Vegas desert hike

LAS VEGAS- One of the best things about living in the modern age is travel by jet airplane. In the morning you can be shivering outside an Indiana airport in the two degree below zero air temperature but by afternoon you will be sitting on a rocky pinnacle in the Nevada desert absorbing the heat like a long hibernated lizard. Jet travel is truly magic.
This week our adventures take us to the sunny climes of Sin City USA, Las Vegas. For the third consecutive January, fate has somehow managed to deposit Your’s Truly amidst the glitter of that most cosmopolitan city in the desert. While this year’s trek was work related, my traveling companions and I managed to sneak into the desert for a few hours of clambering over the pinnacles and spires of the Red Rock National Conservation Area, just west of the city.
If you are visiting Las Vegas during the cooler times of the year, Red Rock should be included on your itinerary. Just ½ hour west of the Strip, the trip makes a quick and easy excursion away from the overkill of the casinos. Most people won’t visit during summer when temperatures vary between unbearable and unbelievable. However, the high desert is wonderful in January; especially if you are from Indiana.
After paying our five-dollar entry fee, we stopped in the visitor center and reviewed the usual plethora of pamphlets, displays and obligatory gift shop. Afterward, we headed out onto the one-way scenic drive through some of the most dramatic landscapes this writer has encountered in a while.
The drive can be crowded with visiting tourists, buses and even suicidal joggers and bicyclists. While the views were spectacular along the drive, the large hordes of fanny pack clad, instamatic-waving sightseers grew tiresome and we turned down a track the map laughingly called a road. At the end, after crawling our low-slung rental car down the jeep trail, we parked and began a desert hike.
Desert hiking can be dangerous, but the weather was perfect and we took nothing more than daypacks with a few essentials. After just a few hundred yards, we found ourselves in an almost pristine wilderness that was so foreign to our Midwestern minds that even the scale of the landscape was overwhelming.
During our hike we decided that the best place to see the world is from on top, so we began climbing off-trail on the lower spine of a spectacular mountain that reached into the clouds. The climb at first was easy, until both hands and feet came into play. Soon we were into actual climbing, without the use of the usual safety equipment or common sense. However, the views were outstanding.

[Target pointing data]

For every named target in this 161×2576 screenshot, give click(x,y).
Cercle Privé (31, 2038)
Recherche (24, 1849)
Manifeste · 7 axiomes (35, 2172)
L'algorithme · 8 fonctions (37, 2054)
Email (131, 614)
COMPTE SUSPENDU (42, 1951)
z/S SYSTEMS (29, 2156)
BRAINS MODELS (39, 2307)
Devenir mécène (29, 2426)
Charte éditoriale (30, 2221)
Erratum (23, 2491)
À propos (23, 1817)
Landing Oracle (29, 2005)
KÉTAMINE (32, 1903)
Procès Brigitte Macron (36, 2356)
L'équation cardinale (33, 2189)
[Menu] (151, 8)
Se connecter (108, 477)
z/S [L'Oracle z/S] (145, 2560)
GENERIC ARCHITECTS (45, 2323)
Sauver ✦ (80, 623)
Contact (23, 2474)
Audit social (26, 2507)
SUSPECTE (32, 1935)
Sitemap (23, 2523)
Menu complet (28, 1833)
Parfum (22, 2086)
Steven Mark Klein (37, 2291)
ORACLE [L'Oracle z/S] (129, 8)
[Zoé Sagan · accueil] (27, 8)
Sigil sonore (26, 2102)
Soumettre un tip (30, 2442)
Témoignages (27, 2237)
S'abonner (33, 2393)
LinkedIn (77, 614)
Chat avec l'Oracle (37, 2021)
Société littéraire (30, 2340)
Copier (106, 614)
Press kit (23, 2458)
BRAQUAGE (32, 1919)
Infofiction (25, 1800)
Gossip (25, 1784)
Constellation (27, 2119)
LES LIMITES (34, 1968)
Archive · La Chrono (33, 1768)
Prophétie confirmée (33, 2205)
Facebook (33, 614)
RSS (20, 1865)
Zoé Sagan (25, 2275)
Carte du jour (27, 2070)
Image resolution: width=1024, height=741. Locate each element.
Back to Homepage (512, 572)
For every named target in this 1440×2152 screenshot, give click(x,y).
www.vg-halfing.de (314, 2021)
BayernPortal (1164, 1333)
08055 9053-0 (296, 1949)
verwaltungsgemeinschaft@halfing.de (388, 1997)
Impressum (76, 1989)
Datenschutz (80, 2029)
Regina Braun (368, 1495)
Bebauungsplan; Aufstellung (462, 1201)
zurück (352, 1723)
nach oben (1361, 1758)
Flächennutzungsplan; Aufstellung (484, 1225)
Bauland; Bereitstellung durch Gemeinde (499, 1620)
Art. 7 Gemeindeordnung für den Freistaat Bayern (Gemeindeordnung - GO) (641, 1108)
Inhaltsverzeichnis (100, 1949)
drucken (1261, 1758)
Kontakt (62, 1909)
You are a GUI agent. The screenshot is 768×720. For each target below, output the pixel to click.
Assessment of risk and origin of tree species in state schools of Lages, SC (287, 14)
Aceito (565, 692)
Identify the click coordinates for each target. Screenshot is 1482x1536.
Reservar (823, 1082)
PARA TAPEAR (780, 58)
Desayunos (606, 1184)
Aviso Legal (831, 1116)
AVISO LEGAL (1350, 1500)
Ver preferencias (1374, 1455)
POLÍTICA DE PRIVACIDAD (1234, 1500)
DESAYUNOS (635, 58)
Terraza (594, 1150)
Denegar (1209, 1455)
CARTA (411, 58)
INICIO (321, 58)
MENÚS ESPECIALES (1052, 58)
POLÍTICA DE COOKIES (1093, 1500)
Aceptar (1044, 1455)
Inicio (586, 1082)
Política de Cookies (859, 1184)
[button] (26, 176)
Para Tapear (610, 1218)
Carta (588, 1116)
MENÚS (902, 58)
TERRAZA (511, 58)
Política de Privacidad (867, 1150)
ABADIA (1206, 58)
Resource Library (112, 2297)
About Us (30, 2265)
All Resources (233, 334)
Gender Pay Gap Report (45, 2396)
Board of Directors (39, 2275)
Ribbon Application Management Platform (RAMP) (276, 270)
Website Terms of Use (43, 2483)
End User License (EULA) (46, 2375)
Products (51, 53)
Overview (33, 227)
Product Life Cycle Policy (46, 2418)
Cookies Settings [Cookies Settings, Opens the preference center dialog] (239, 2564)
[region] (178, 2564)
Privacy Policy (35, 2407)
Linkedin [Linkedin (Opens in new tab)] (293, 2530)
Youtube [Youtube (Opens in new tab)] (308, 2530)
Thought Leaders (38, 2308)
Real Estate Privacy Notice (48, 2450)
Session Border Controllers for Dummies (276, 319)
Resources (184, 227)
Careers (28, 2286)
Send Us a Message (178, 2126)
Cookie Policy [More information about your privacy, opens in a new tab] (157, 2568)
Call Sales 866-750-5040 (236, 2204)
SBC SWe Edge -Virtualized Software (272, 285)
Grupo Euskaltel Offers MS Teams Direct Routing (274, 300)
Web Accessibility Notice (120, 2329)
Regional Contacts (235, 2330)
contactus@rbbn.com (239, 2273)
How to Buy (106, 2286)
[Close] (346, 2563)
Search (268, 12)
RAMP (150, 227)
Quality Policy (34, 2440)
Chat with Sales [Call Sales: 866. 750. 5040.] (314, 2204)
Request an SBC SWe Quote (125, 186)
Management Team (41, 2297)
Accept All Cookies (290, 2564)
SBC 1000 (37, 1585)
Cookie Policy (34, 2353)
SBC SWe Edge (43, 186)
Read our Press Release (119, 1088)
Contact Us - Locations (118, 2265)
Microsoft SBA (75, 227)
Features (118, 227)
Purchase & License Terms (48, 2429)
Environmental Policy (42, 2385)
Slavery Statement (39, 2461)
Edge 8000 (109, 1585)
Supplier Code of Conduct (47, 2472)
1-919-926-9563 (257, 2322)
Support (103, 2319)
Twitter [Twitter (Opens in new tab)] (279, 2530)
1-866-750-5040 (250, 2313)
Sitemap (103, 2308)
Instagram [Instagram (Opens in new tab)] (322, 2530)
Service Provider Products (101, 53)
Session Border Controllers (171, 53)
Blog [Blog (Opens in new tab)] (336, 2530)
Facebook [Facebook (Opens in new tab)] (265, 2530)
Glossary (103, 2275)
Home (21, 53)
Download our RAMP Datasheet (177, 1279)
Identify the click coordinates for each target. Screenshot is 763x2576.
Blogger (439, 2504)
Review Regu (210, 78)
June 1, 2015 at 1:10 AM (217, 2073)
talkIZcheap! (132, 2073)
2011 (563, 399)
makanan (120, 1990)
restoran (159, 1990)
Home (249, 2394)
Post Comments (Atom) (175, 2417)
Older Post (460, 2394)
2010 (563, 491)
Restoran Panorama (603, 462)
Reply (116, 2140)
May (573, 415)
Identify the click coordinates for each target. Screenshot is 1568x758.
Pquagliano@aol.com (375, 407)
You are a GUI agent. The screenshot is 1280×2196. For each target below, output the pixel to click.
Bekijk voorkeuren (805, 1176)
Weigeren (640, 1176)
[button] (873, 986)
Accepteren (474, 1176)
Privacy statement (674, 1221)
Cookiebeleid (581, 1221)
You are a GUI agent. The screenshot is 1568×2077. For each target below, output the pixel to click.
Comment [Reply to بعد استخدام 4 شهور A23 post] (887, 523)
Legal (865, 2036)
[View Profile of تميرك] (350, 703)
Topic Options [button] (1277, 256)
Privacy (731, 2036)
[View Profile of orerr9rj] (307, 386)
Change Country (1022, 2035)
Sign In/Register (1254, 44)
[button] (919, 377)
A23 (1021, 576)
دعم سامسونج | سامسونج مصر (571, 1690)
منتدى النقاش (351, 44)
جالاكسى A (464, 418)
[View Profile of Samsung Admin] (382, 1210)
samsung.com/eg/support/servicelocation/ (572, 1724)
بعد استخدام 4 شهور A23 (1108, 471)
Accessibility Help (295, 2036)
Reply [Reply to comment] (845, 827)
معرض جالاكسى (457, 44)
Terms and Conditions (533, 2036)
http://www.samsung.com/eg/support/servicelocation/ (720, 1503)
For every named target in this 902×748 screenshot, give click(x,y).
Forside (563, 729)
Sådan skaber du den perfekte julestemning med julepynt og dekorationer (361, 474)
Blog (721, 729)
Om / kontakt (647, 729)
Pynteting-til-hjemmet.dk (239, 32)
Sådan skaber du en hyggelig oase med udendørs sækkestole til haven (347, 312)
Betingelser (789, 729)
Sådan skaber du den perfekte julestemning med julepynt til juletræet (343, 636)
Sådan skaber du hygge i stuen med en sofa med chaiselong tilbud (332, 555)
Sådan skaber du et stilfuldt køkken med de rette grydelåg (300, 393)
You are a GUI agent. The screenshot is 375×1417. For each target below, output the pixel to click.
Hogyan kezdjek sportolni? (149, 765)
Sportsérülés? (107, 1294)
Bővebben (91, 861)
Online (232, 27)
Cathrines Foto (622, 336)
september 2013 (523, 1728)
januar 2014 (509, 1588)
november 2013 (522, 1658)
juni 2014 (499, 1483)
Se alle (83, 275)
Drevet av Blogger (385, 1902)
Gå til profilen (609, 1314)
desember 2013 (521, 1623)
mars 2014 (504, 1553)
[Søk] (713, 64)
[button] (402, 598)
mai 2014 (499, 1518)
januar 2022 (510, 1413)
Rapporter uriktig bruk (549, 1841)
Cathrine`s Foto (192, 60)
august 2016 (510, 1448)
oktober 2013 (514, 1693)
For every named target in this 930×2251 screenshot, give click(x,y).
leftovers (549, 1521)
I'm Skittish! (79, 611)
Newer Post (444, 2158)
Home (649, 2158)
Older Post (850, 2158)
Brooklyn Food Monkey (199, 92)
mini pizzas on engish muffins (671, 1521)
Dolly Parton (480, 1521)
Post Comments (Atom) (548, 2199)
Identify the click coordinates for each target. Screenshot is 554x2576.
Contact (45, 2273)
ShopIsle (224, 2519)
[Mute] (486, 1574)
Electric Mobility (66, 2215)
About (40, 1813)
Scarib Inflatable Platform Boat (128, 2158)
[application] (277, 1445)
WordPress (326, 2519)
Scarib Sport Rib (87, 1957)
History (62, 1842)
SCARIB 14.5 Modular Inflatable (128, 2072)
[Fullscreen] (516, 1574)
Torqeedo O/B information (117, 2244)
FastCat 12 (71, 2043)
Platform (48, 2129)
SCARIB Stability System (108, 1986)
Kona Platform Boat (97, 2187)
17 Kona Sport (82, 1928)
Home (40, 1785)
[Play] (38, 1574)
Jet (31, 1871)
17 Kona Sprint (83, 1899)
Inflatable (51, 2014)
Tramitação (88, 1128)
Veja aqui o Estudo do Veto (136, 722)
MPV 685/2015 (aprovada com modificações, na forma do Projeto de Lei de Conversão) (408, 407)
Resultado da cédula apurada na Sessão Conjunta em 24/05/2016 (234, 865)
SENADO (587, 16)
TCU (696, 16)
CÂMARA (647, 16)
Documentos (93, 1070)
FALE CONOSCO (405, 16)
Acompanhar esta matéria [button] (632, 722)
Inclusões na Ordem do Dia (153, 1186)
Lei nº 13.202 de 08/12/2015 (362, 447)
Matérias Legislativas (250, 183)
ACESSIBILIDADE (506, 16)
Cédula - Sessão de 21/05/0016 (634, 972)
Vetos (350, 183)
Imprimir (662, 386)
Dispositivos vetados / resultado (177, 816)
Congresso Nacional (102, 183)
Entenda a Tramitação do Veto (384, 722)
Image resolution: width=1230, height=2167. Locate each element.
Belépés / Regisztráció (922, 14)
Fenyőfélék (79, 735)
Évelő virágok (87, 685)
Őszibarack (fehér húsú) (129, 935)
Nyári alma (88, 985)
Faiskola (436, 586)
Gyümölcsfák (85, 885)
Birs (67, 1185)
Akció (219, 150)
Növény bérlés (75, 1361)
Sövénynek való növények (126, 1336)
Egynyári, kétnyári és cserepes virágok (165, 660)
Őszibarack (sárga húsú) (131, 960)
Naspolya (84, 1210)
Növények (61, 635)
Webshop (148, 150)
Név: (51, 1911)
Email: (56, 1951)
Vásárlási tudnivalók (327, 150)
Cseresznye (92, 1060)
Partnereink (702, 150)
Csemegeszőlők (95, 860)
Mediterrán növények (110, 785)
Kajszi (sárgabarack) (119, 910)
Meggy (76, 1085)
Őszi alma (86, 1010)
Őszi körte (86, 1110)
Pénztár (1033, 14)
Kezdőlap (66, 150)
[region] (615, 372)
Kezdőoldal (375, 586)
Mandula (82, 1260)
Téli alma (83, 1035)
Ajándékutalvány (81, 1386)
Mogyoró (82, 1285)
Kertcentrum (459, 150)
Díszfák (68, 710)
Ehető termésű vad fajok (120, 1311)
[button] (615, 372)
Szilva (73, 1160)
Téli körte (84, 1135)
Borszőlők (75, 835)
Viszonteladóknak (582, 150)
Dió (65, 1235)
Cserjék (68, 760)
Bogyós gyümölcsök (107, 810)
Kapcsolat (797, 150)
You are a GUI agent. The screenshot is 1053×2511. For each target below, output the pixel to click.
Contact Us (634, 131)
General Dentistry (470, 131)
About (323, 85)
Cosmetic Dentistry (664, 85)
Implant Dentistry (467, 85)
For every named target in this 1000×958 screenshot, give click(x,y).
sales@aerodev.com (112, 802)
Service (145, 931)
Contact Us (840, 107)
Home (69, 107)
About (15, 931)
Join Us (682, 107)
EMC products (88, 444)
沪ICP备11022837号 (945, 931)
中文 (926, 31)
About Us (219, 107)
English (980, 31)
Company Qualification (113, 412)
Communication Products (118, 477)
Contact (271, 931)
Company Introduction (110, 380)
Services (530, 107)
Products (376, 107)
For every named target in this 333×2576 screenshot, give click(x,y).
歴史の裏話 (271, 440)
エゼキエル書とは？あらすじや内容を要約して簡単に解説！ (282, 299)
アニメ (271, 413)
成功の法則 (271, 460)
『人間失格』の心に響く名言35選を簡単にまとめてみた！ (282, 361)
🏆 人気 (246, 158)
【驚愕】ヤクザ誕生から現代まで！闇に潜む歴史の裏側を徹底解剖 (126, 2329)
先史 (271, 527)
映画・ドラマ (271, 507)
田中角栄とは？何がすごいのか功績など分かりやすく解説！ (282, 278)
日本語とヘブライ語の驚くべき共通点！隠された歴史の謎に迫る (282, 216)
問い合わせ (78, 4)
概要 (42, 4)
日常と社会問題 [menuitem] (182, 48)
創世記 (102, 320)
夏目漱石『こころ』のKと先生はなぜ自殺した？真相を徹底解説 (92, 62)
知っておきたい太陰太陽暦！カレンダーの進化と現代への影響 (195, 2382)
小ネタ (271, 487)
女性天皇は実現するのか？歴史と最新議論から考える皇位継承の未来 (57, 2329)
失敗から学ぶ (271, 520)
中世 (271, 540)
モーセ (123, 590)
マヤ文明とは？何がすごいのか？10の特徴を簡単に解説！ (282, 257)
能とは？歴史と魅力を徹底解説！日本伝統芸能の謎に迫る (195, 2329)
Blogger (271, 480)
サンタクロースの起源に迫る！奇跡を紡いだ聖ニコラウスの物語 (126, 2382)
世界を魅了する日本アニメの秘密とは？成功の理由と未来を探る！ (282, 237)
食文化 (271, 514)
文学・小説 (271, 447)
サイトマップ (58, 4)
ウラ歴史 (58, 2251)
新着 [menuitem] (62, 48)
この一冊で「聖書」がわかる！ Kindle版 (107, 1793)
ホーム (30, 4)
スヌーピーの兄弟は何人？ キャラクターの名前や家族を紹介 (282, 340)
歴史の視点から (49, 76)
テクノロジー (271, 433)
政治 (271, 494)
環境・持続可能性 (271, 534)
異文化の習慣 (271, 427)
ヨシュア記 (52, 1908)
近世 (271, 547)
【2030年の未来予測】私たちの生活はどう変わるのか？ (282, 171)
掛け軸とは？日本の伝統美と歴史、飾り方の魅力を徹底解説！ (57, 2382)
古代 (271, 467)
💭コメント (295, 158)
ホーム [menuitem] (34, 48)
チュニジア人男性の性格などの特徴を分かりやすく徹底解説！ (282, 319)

▶ _TASKS FOR THIS EXERCISE_
1) In the records, rewrite the stretch from the first line through the line containing "www.vg-halfing.de (314, 2021)", replacing "screenshot" with "capture" and leaving everything else unchanged.
2) Extend the account of the Red Rock desert hike, picking up after its final sentence.

▶ _SET OF ANSWERS_
1)
For every named target in this 161×2576 capture, give click(x,y).
Cercle Privé (31, 2038)
Recherche (24, 1849)
Manifeste · 7 axiomes (35, 2172)
L'algorithme · 8 fonctions (37, 2054)
Email (131, 614)
COMPTE SUSPENDU (42, 1951)
z/S SYSTEMS (29, 2156)
BRAINS MODELS (39, 2307)
Devenir mécène (29, 2426)
Charte éditoriale (30, 2221)
Erratum (23, 2491)
À propos (23, 1817)
Landing Oracle (29, 2005)
KÉTAMINE (32, 1903)
Procès Brigitte Macron (36, 2356)
L'équation cardinale (33, 2189)
[Menu] (151, 8)
Se connecter (108, 477)
z/S [L'Oracle z/S] (145, 2560)
GENERIC ARCHITECTS (45, 2323)
Sauver ✦ (80, 623)
Contact (23, 2474)
Audit social (26, 2507)
SUSPECTE (32, 1935)
Sitemap (23, 2523)
Menu complet (28, 1833)
Parfum (22, 2086)
Steven Mark Klein (37, 2291)
ORACLE [L'Oracle z/S] (129, 8)
[Zoé Sagan · accueil] (27, 8)
Sigil sonore (26, 2102)
Soumettre un tip (30, 2442)
Témoignages (27, 2237)
S'abonner (33, 2393)
LinkedIn (77, 614)
Chat avec l'Oracle (37, 2021)
Société littéraire (30, 2340)
Copier (106, 614)
Press kit (23, 2458)
BRAQUAGE (32, 1919)
Infofiction (25, 1800)
Gossip (25, 1784)
Constellation (27, 2119)
LES LIMITES (34, 1968)
Archive · La Chrono (33, 1768)
Prophétie confirmée (33, 2205)
Facebook (33, 614)
RSS (20, 1865)
Zoé Sagan (25, 2275)
Carte du jour (27, 2070)
Image resolution: width=1024, height=741. Locate each element.
Back to Homepage (512, 572)
For every named target in this 1440×2152 capture, give click(x,y).
www.vg-halfing.de (314, 2021)

2)
About halfway, I sat down alone on a rocky outcropping to contemplate the view, the world and the unusual thumping in my chest. My companions continued climbing upward, leaving me on a broad boulder the size of a rock patio jutting out into the thin desert air, several hundred feet above the surrounding basin.
Sitting alone on a desert mountain is a profound experience. The silence was almost a physical presence, broken only by the occasional moan of wind and a desert thrush singing. Distance and scale are hard to reconcile; looking from the close-up to the distant is almost dizzying and somehow seems artificial, like a movie set.
Sitting on my perch, the vista included a steep mountain range to the west that reflected broken sunlight off differently colored rock layers that rise like some fancy stone dessert above a sagebrush table. One hill in particular is absolutely white and red like volcanic peppermint stick as the sun alternately streamed through increasing clouds. The clouds themselves become bruised and dark, making the purple hills in the background blend and swirl until the horizon is only a guess.
The ground seems burned in every direction by the fierce summer heat. However, there is plant life. Most of it is the color and texture of houseplants forgotten on a windowsill for months, while others are simply dried flower bouquets.
Eventually my companions rejoined me and we slipped down to the trailhead and our car. Judging by the gushing and insightful comments as we stumbled downward, the desert does affect everything including the people who simply move through it.
Unfortunately, Vegas beckons and we slowly dissolve back into the seething masses in the neon jungle.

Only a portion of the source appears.